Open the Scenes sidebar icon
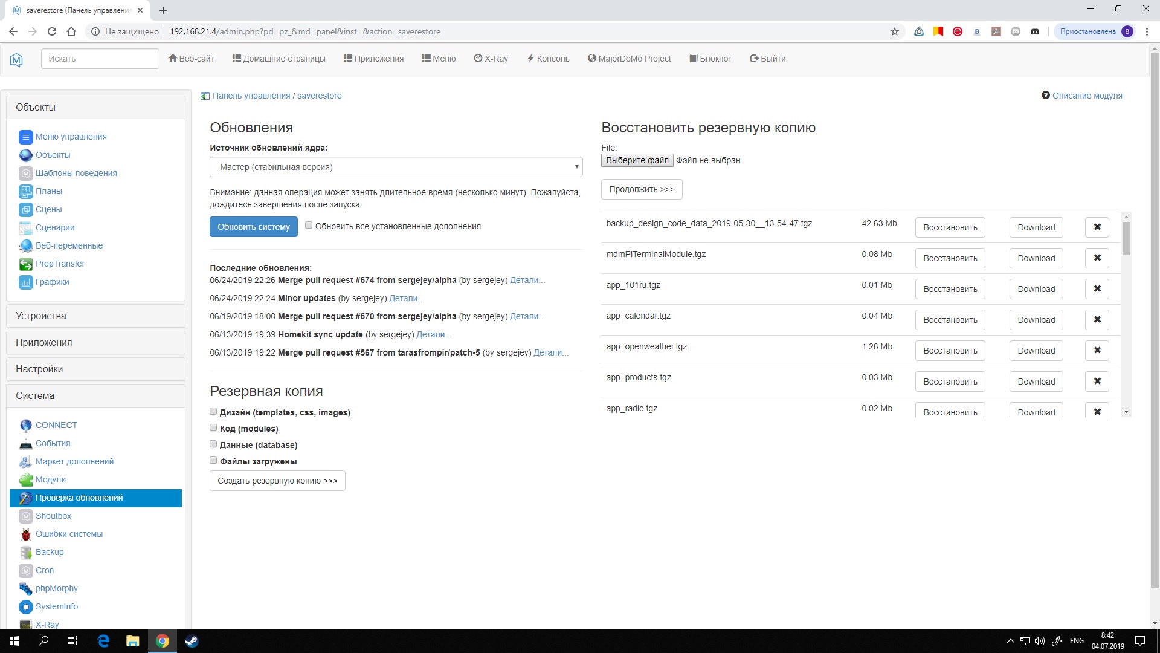1160x653 pixels. (x=25, y=210)
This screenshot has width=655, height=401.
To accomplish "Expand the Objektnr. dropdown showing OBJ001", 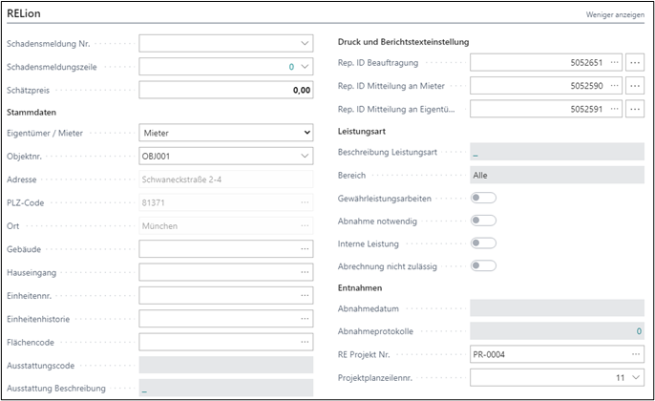I will click(x=305, y=156).
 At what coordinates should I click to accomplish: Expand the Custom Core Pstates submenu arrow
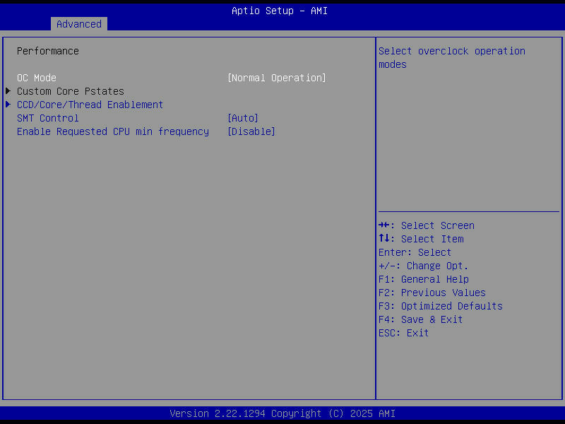click(8, 90)
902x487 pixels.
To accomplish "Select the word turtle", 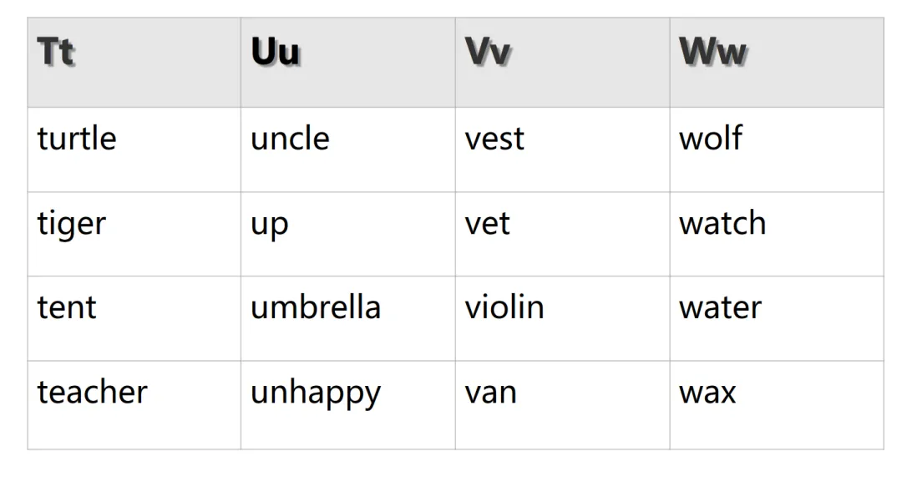I will (77, 139).
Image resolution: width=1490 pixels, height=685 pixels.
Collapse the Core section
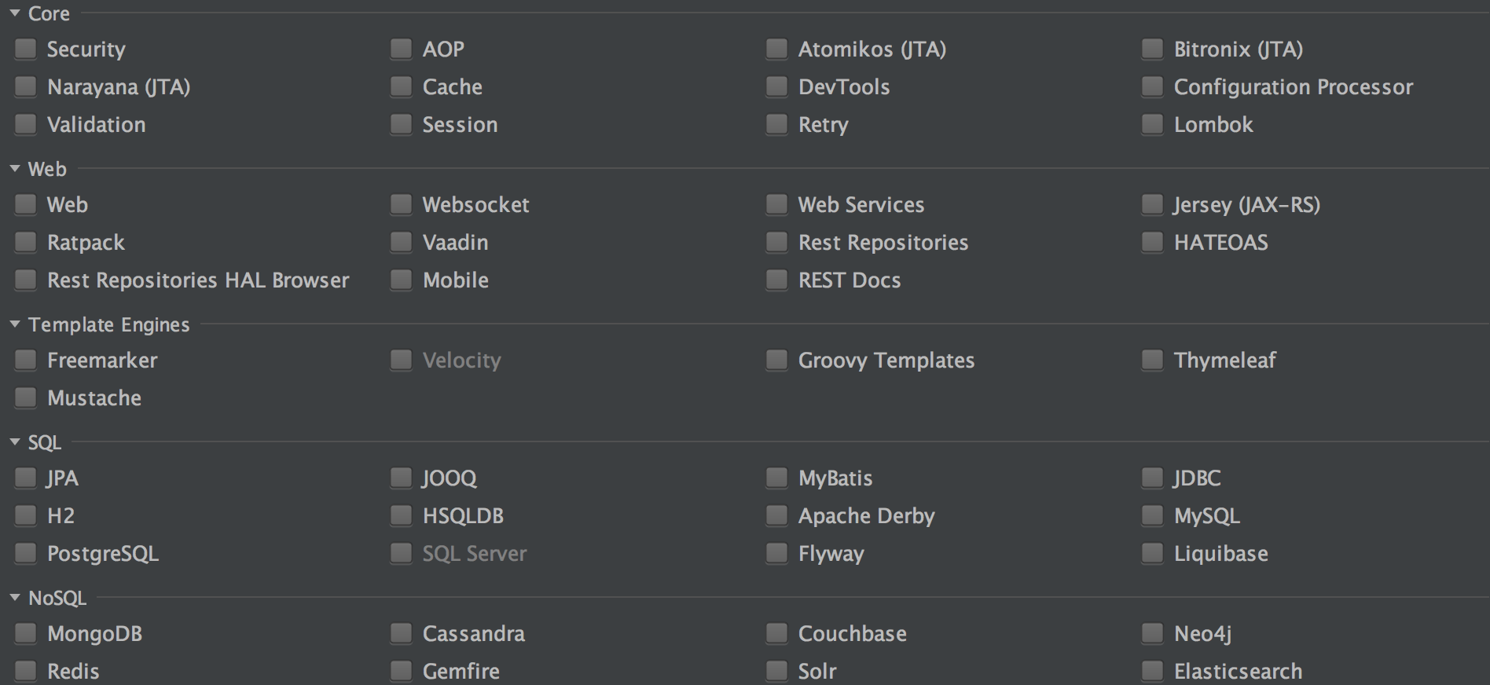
◇ ◇ ◇ ◇
> **Your instructions**: Return each line of the data above that includes the string "height".

> **The solution**:
This screenshot has width=655, height=401.
Image resolution: width=1490 pixels, height=685 pixels.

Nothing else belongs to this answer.